-- What to produce --
Copy each of the following rows verbatim, keeping every line as it appears.

-- Data provided --
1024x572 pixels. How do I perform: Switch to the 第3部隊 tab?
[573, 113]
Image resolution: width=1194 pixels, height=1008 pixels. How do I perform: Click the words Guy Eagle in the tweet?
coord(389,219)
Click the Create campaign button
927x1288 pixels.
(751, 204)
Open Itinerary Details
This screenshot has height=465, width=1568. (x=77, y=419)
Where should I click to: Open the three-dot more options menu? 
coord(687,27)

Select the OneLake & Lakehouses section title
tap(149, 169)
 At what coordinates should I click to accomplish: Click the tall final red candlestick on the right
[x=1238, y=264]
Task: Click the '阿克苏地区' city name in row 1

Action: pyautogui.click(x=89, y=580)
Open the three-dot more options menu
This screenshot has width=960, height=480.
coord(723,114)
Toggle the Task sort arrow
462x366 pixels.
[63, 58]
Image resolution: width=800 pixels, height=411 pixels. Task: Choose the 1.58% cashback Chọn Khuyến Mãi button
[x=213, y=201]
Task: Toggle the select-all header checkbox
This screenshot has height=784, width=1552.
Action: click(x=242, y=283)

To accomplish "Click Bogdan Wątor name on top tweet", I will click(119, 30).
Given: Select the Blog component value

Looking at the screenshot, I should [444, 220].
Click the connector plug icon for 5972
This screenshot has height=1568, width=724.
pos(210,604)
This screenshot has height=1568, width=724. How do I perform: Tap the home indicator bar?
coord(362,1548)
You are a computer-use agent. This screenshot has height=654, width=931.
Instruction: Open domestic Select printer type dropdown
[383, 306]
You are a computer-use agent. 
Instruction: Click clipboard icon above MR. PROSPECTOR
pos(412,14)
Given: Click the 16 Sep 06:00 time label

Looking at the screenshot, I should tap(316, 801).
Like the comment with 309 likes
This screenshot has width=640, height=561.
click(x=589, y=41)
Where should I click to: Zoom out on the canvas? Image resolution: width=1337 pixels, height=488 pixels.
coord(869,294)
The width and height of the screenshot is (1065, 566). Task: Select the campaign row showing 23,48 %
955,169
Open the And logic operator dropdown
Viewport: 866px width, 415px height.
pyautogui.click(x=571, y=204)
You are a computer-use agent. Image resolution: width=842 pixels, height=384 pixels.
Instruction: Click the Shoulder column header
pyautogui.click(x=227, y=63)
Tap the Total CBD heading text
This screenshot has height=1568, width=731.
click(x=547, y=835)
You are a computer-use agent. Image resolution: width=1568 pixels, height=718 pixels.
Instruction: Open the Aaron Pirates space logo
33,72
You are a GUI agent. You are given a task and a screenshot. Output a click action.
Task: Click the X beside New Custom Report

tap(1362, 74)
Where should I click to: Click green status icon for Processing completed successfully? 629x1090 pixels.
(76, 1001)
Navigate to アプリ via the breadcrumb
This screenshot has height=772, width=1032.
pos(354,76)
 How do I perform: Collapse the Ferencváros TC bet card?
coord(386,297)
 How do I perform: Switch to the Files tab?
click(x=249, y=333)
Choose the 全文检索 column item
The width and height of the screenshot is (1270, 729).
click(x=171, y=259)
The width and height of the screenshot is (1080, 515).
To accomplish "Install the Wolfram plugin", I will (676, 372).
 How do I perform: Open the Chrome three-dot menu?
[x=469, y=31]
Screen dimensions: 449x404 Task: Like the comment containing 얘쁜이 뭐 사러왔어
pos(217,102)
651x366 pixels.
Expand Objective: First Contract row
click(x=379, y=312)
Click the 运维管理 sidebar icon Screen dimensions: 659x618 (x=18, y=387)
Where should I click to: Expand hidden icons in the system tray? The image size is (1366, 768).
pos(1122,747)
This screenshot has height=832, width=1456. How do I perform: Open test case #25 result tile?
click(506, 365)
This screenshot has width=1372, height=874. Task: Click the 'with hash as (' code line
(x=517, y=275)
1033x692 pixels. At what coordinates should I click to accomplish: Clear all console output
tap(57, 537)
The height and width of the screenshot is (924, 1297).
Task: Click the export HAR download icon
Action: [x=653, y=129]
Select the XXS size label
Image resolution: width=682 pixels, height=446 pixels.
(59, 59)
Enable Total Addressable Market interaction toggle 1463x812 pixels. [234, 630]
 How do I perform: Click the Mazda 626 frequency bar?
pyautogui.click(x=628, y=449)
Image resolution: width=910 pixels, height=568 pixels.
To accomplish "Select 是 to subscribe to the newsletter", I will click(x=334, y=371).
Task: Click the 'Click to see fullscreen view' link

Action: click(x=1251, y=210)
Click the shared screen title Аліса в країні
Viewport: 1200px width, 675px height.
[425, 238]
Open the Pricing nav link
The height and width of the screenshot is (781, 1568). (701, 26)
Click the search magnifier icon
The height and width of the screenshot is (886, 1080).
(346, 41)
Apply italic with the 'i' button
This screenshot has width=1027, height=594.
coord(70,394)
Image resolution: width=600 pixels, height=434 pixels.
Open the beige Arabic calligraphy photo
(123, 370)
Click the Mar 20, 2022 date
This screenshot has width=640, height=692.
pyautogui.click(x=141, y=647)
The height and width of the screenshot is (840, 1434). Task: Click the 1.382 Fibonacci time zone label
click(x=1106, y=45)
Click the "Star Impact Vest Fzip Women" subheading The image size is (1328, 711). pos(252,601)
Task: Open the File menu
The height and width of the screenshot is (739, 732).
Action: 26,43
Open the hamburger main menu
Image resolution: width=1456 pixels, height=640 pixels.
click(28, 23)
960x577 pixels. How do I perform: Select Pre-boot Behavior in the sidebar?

-- Task output --
1024x572 pixels. How do I perform: Switch to the 第3部隊 tab?
[573, 113]
Image resolution: width=1194 pixels, height=1008 pixels. How do I perform: Click the words Guy Eagle in the tweet?
coord(389,219)
Click the Create campaign button
927x1288 pixels.
(751, 204)
Open Itinerary Details
This screenshot has height=465, width=1568. (x=77, y=419)
Where should I click to: Open the three-dot more options menu? 
coord(687,27)

Select the OneLake & Lakehouses section title
tap(149, 169)
 At what coordinates should I click to accomplish: Click the tall final red candlestick on the right
[x=1238, y=264]
Task: Click the '阿克苏地区' city name in row 1

Action: pyautogui.click(x=89, y=580)
Open the three-dot more options menu
This screenshot has width=960, height=480.
coord(723,114)
Toggle the Task sort arrow
462x366 pixels.
[63, 58]
Image resolution: width=800 pixels, height=411 pixels. Task: Choose the 1.58% cashback Chọn Khuyến Mãi button
[x=213, y=201]
Task: Toggle the select-all header checkbox
This screenshot has height=784, width=1552.
Action: click(x=242, y=283)

To accomplish "Click Bogdan Wątor name on top tweet", I will click(119, 30).
Given: Select the Blog component value

Looking at the screenshot, I should [444, 220].
Click the connector plug icon for 5972
This screenshot has height=1568, width=724.
pos(210,604)
This screenshot has height=1568, width=724. How do I perform: Tap the home indicator bar?
coord(362,1548)
You are a computer-use agent. This screenshot has height=654, width=931.
Instruction: Open domestic Select printer type dropdown
[383, 306]
You are a computer-use agent. 
Instruction: Click clipboard icon above MR. PROSPECTOR
pos(412,14)
Given: Click the 16 Sep 06:00 time label

Looking at the screenshot, I should tap(316, 801).
Like the comment with 309 likes
This screenshot has width=640, height=561.
click(x=589, y=41)
Where should I click to: Zoom out on the canvas? Image resolution: width=1337 pixels, height=488 pixels.
coord(869,294)
The width and height of the screenshot is (1065, 566). Task: Select the campaign row showing 23,48 %
955,169
Open the And logic operator dropdown
Viewport: 866px width, 415px height.
pyautogui.click(x=571, y=204)
You are a computer-use agent. Image resolution: width=842 pixels, height=384 pixels.
Instruction: Click the Shoulder column header
pyautogui.click(x=227, y=63)
Tap the Total CBD heading text
This screenshot has height=1568, width=731.
click(x=547, y=835)
You are a computer-use agent. Image resolution: width=1568 pixels, height=718 pixels.
Instruction: Open the Aaron Pirates space logo
33,72
You are a GUI agent. You are given a task and a screenshot. Output a click action.
Task: Click the X beside New Custom Report

tap(1362, 74)
Where should I click to: Click green status icon for Processing completed successfully? 629x1090 pixels.
(76, 1001)
Navigate to アプリ via the breadcrumb
This screenshot has height=772, width=1032.
pos(354,76)
 How do I perform: Collapse the Ferencváros TC bet card?
coord(386,297)
 How do I perform: Switch to the Files tab?
click(x=249, y=333)
Choose the 全文检索 column item
The width and height of the screenshot is (1270, 729).
click(x=171, y=259)
The width and height of the screenshot is (1080, 515).
To accomplish "Install the Wolfram plugin", I will (676, 372).
 How do I perform: Open the Chrome three-dot menu?
[x=469, y=31]
Screen dimensions: 449x404 Task: Like the comment containing 얘쁜이 뭐 사러왔어
pos(217,102)
651x366 pixels.
Expand Objective: First Contract row
click(x=379, y=312)
Click the 运维管理 sidebar icon Screen dimensions: 659x618 (x=18, y=387)
Where should I click to: Expand hidden icons in the system tray? The image size is (1366, 768).
pos(1122,747)
This screenshot has height=832, width=1456. How do I perform: Open test case #25 result tile?
click(506, 365)
This screenshot has width=1372, height=874. Task: Click the 'with hash as (' code line
(x=517, y=275)
1033x692 pixels. At what coordinates should I click to accomplish: Clear all console output
tap(57, 537)
The height and width of the screenshot is (924, 1297).
Task: Click the export HAR download icon
Action: [x=653, y=129]
Select the XXS size label
Image resolution: width=682 pixels, height=446 pixels.
(59, 59)
Enable Total Addressable Market interaction toggle 1463x812 pixels. [234, 630]
 How do I perform: Click the Mazda 626 frequency bar?
pyautogui.click(x=628, y=449)
Image resolution: width=910 pixels, height=568 pixels.
To accomplish "Select 是 to subscribe to the newsletter", I will click(x=334, y=371).
Task: Click the 'Click to see fullscreen view' link

Action: click(x=1251, y=210)
Click the shared screen title Аліса в країні
Viewport: 1200px width, 675px height.
[425, 238]
Open the Pricing nav link
The height and width of the screenshot is (781, 1568). (701, 26)
Click the search magnifier icon
The height and width of the screenshot is (886, 1080).
(346, 41)
Apply italic with the 'i' button
This screenshot has width=1027, height=594.
coord(70,394)
Image resolution: width=600 pixels, height=434 pixels.
Open the beige Arabic calligraphy photo
(123, 370)
Click the Mar 20, 2022 date
This screenshot has width=640, height=692.
pyautogui.click(x=141, y=647)
The height and width of the screenshot is (840, 1434). Task: Click the 1.382 Fibonacci time zone label
click(x=1106, y=45)
Click the "Star Impact Vest Fzip Women" subheading The image size is (1328, 711). pos(252,601)
Task: Open the File menu
The height and width of the screenshot is (739, 732).
Action: 26,43
Open the hamburger main menu
Image resolution: width=1456 pixels, height=640 pixels.
click(28, 23)
960x577 pixels. How do I perform: Select Pre-boot Behavior in the sidebar?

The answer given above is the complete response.